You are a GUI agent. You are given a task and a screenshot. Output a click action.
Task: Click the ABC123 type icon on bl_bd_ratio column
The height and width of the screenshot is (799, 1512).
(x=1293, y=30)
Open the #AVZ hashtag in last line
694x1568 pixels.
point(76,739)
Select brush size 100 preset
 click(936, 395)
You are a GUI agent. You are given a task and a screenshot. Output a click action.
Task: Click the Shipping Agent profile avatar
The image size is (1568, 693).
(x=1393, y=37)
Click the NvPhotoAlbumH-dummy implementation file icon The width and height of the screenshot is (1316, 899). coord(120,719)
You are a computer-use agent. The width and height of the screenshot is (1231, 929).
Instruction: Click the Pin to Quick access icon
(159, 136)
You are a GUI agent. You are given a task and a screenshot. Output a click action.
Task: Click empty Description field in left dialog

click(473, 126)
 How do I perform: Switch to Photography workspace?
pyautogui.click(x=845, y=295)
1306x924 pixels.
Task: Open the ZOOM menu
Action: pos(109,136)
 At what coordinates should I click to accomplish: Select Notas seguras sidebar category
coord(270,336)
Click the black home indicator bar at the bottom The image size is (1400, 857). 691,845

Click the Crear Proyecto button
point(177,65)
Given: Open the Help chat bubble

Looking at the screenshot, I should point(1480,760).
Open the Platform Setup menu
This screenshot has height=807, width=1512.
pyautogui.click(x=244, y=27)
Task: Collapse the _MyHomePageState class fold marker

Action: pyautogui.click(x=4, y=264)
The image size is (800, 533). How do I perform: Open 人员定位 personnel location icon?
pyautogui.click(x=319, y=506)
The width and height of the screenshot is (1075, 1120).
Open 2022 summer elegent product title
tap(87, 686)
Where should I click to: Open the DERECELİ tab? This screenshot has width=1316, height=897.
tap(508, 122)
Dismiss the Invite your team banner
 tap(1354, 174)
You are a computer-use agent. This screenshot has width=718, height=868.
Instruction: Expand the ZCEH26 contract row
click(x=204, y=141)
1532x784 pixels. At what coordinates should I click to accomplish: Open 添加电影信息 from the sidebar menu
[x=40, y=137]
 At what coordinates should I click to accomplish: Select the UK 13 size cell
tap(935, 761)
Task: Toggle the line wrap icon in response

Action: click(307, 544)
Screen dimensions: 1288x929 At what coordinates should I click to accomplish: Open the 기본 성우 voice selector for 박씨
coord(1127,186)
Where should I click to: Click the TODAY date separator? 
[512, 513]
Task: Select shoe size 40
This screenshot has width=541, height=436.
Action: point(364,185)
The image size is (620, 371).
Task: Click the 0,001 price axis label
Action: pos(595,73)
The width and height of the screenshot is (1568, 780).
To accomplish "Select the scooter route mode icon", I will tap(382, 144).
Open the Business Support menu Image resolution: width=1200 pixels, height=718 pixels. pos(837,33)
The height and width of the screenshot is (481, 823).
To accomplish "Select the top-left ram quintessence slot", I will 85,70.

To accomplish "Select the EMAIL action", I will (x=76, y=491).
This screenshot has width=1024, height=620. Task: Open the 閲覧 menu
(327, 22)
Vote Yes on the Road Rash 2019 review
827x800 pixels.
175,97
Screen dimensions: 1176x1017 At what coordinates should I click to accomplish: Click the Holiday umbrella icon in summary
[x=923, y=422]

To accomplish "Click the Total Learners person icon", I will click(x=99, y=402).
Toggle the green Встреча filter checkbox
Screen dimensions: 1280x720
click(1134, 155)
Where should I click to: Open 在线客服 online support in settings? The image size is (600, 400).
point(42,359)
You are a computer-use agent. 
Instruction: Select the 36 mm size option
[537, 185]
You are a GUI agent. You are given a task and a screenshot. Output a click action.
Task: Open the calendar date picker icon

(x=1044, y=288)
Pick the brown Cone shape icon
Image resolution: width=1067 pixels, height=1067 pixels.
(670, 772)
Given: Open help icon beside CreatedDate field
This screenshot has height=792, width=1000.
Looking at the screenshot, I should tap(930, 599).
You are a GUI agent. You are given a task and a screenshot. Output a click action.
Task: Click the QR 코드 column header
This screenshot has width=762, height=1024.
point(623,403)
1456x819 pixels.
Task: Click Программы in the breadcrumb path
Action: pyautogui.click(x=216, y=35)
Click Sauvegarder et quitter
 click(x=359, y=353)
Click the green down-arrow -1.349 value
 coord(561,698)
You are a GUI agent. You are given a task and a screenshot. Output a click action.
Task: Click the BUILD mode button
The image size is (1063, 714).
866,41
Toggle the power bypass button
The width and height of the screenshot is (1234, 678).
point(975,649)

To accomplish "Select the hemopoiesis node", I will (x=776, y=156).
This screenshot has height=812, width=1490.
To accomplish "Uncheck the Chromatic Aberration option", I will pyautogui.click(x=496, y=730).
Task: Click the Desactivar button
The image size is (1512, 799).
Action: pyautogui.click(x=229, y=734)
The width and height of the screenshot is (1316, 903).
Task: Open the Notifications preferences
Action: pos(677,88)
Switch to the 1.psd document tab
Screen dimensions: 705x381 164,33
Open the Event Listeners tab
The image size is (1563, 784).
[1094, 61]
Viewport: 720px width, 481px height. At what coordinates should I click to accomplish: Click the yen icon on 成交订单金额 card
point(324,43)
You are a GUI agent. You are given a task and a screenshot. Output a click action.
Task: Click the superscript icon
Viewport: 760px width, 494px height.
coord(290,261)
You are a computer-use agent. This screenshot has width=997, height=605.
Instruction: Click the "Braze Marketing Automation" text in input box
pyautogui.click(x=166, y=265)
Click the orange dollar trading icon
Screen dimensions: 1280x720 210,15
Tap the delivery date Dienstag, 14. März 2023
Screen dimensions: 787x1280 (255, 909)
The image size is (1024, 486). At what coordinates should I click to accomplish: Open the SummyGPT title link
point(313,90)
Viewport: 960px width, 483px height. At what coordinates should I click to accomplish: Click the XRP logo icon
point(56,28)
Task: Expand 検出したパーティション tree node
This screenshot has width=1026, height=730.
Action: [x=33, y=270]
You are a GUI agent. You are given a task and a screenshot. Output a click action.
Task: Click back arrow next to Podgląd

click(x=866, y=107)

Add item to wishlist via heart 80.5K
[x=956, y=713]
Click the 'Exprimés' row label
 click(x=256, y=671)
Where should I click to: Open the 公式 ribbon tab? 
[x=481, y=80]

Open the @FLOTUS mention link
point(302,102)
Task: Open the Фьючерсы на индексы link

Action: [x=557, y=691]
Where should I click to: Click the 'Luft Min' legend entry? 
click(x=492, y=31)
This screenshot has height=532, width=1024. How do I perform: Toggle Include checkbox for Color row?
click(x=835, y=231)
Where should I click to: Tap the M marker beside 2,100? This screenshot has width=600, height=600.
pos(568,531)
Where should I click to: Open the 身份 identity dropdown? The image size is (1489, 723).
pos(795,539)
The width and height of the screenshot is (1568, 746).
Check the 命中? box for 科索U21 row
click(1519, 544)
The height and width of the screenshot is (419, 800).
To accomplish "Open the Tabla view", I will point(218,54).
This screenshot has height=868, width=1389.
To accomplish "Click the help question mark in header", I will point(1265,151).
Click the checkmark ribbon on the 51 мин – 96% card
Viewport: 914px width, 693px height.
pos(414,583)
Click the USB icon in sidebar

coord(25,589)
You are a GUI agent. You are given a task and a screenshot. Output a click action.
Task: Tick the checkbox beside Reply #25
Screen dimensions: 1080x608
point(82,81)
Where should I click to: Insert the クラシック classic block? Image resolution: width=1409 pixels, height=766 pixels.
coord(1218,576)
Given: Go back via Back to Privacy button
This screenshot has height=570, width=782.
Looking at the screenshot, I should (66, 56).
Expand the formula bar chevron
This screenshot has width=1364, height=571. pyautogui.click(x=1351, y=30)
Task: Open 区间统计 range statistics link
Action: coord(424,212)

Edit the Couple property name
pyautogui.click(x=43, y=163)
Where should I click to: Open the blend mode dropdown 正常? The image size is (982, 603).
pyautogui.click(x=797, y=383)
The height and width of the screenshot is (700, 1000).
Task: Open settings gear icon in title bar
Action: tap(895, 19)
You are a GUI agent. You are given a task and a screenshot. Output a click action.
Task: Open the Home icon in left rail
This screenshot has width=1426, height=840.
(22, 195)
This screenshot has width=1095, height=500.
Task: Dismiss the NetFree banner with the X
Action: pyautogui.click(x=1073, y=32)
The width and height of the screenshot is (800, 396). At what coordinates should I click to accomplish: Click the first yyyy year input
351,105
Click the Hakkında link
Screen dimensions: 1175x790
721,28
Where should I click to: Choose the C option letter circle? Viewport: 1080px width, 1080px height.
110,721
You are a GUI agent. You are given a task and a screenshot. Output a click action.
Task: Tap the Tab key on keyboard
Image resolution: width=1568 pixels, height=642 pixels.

Work to complete →
Rewrite the lines of the listing above, starting at the line that contains "At what coordinates should I click to accomplish: Select Notas" and stopping after the line that contains "point(177,65)", with the requests included. Multiply every click coordinate in the answers by 0.45 and round to whole numbers, with halves rounded up, leaving all other text and numbers unchanged.

The response →
 At what coordinates should I click to accomplish: Select Notas seguras sidebar category
coord(122,151)
Click the black home indicator bar at the bottom The image size is (1400, 857). 311,380

Click the Crear Proyecto button
point(80,29)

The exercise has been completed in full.